BRIOCHE À TÊTE classic french brioche recipe made in a fluted brioche tin.

Course Bread
Cuisine French
Keyword brioche
Servings 1 loaf

Ingredients

Yeast Mixture

  • 2 tsp Active Dry Yeast
  • 1 Tbsp Granulated Sugar
  • 4 Tbsp Warm Whole Milk

Brioche Dough

  • 2 Cups (250 grams) Bread Flour
  • 1 Cup (125 grams) All Purpose Flour
  • 2 Tbsp Granulated Sugar
  • 1 1/4 tsp Sea Salt
  • 200 Grams Unsalted Butter softened
  • 4 Large Eggs room temperature

Egg Wash

  • 1 Large Egg lightly beaten with a fork

Instructions

Make the Dough

  1. In a medium bowl whisk together bread flour, 2 Tbsp of sugar, and salt. Set aside.

  2. In the bowl of stand mixer, combine warm milk and yeast. (Milk should be 100-110F | 37-43 C) Let sit 10 minutes until frothy.

  3. Once the yeast mixture is ready, add the room temperature eggs.

  4. Using a dough hook, start to mix on medium speed.
  5. Take a spatula and gently scraping bottom of bowl once to incorporate all the ingredients.
  6. After eggs are mixed in, slowly spoon in the flour mixture on medium speed.
  7. Turn the speed to medium high and let it beat the mixture until a ‘dryish’ ball forms.
  8. Keep you mixer going while you drop hunks of butter into the bowl. (About a Tbsp at a time.)
  9. Make sure each piece of butter is incorporated before adding the next.
  10. The dough should be sticking to the hook and as it twirls grabbing the butter.
  11. Once all the butter is incorporated, the dough should be pulling away from the edges. (If you find it to be too wet and sticking all over the sides of the bowl, simply add 1 Tbsp of bread flour.)
  12. The dough will be lightly sticky. Pull the dough from the hook and scrape off the bowl. Place your dough in a lightly floured large bowl. Cover it with plastic wrap.

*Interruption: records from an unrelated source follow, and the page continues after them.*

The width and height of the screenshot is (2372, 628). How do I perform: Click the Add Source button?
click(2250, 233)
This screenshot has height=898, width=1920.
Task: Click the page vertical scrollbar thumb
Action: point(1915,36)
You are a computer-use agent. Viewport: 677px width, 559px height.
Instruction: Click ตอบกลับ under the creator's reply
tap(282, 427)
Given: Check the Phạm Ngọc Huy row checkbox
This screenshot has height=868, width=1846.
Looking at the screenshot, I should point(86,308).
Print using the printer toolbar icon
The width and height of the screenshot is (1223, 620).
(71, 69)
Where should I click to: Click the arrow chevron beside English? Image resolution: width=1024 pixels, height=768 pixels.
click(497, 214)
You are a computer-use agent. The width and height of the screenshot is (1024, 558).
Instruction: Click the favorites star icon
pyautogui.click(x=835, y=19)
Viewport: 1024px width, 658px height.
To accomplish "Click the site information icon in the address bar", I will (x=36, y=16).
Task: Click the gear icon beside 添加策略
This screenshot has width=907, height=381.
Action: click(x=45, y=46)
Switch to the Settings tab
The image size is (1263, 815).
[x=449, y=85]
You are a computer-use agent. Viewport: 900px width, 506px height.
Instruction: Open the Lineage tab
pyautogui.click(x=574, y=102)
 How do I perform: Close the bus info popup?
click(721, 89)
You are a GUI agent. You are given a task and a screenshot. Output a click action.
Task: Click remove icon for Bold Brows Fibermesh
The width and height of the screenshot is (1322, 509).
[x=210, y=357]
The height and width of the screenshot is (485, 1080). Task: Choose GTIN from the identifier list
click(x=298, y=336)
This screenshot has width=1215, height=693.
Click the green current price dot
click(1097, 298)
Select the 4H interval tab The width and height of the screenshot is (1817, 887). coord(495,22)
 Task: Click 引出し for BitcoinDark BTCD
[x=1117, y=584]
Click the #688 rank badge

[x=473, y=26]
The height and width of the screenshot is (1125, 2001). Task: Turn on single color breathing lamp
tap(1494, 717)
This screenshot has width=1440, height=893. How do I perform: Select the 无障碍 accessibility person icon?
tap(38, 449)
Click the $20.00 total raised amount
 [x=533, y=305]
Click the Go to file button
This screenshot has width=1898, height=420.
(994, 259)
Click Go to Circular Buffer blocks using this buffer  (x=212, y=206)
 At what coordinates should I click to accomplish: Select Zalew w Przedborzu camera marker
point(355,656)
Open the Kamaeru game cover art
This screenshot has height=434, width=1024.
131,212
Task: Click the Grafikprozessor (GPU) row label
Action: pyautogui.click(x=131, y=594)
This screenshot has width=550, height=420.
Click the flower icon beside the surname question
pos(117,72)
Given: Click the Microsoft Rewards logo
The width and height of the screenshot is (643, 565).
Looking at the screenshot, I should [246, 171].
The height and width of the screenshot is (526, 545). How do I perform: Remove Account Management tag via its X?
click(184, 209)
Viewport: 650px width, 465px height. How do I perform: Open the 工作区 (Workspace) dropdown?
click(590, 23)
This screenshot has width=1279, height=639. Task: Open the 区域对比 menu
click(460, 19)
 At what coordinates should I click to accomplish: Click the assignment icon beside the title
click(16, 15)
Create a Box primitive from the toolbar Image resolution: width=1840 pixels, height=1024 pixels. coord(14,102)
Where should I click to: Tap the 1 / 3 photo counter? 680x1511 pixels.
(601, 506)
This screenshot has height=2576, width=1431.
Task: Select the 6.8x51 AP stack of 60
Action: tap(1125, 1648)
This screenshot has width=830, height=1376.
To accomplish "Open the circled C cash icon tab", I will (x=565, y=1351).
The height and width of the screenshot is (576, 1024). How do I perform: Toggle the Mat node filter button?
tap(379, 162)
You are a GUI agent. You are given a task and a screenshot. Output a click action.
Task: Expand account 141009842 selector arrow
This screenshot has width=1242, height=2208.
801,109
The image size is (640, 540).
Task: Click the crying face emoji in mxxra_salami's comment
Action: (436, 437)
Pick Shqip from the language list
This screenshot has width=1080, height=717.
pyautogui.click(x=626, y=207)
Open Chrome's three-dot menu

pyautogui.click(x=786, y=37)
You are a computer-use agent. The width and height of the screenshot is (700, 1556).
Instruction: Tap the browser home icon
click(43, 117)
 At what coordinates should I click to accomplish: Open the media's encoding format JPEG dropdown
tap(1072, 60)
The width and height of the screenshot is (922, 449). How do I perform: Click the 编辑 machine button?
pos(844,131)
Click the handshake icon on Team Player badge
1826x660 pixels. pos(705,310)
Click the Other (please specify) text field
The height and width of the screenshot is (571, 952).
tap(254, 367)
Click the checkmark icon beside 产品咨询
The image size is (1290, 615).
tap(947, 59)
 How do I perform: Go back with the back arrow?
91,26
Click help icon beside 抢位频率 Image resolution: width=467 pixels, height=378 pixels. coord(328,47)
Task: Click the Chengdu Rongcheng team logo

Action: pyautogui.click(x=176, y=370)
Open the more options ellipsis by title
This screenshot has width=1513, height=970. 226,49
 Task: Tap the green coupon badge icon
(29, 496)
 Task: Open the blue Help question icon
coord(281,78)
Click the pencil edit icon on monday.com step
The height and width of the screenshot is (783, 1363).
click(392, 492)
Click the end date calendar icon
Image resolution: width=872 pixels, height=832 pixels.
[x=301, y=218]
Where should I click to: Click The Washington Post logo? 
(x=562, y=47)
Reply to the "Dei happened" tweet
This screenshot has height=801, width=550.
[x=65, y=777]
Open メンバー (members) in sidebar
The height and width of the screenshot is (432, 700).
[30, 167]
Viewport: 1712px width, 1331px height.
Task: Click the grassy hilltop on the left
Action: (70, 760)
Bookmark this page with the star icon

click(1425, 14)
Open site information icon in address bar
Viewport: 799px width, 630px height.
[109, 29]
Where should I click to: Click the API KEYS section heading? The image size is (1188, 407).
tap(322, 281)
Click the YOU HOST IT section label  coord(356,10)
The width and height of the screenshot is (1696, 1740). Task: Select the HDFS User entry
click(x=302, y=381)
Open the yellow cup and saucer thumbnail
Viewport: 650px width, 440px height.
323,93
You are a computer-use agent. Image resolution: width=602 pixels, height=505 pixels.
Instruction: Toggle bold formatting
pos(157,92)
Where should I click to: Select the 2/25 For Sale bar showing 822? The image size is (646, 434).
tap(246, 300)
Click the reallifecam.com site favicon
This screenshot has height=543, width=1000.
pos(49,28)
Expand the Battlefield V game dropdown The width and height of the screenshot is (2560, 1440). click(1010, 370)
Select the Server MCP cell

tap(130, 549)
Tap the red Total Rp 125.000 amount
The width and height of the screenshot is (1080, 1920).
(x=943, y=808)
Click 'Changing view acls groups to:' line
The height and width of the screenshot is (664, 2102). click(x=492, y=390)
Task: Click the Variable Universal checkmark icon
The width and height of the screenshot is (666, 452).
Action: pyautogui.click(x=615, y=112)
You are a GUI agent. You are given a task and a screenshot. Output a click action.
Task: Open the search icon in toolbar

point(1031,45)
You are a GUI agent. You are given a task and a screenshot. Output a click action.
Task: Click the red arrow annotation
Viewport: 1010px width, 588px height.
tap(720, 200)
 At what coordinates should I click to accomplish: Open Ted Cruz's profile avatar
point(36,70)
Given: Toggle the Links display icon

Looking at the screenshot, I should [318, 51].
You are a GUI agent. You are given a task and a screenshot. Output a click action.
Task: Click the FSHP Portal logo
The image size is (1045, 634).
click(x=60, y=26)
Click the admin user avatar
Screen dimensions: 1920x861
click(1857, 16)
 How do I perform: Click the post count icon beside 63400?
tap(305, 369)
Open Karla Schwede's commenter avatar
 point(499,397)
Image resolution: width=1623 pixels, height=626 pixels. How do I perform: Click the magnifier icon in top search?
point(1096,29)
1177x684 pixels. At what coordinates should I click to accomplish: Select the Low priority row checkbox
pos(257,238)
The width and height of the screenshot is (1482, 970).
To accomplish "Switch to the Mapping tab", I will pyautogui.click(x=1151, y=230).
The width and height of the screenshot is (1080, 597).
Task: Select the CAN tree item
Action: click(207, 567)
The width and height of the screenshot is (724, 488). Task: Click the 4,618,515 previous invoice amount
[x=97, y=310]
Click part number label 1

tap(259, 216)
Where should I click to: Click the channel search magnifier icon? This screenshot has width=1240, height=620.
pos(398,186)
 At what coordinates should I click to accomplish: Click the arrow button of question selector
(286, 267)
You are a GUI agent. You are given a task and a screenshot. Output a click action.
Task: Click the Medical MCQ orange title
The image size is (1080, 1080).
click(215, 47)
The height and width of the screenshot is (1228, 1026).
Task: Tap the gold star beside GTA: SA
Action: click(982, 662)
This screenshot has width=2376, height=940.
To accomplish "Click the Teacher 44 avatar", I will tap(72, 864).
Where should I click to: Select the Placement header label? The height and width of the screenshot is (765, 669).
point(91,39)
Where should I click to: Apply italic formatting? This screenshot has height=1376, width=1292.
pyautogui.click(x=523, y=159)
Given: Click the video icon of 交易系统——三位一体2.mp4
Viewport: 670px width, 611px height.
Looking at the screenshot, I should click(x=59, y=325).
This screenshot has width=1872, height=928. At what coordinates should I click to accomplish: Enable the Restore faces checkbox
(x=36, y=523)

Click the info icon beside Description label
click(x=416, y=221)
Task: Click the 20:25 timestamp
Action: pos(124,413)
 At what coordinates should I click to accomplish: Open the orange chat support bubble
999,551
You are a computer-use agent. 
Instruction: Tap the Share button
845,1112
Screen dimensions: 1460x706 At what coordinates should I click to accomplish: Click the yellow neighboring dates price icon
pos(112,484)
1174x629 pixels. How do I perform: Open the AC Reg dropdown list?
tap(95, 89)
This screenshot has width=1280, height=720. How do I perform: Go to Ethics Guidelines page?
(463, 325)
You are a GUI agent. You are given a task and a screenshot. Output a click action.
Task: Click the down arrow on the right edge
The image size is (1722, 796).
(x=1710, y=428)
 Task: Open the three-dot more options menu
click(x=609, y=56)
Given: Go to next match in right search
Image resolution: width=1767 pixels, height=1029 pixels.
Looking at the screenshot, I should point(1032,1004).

Proving the Dough and Assembling

  1. The first proof should be in a warm draft free location for up to 2 hrs. It may take a bit longer depending on location. The dough should double in size.
  2. With a floured fist, slowly press down the dough to release the air.

  3. Cover bowl and place in the fridge overnight (8 -10 hrs).

  4. Remove dough from fridge the next morning, and scrape out of bowl onto a lightly floured surface.
  5. The dough should be firmer and heavy due to the all the cold butter.

  6. Weigh your dough and evenly divide into 6 pieces.

  7. Prepare your loaf pan with a light coating of non-stick spray or paint a thin coating of melted butter with a pastry brush.

  8. To roll your dough balls place them on an un-floured surface to create a grip. Take one piece and cup your hand over top. Use light pressure, then vigorously roll in a small circle.

  9. You should be able to roll a nice smooth ball.
  10. Repeat with all the dough pieces.
  11. Arrange balls into the fluted pan by placing a single ball directly into the center. Apply a thin coating of egg wash.

  12. Then place the next 4 balls in a square shape, where the corners meet the top edge of the bottom center ball. These 4 balls should fall agains the inner sides of the tin, leaving a small gap in the center. Paint all 4 balls with a thin layer of egg wash.

  13. Place the final dough ball in the center of the 4 dough balls. It will sink slightly between them but not drop all the way down. Remember we want this ball to be the top hat. Add a thin layer of egg wash to the top ball.

  14. For the final proof, set your loaf pan in a warm draft free location. I usually place mine in the oven on a low rack with the light on. (oven turned off!)
  15. Keep an eye on your loaf to make sure it doesn’t over prove! The dough balls should double in size, but not spill over the edges of the pan. (1-2 hrs)

Baking

  1. Preheat Oven to 400F (204 C).

  2. Apply a final thin coat of egg wash before baking.
  3. Bake for 15 minutes. Reduce oven temperature to 350 F (176 C) an continue to bake for an additional 35-40 minutes.

  4. Bake until golden brown and internal temperature has reached 190 F (87 C).

  5. Place brioche in tin on cooling rack for 15-20 minutes before inverting and gently removing from tin.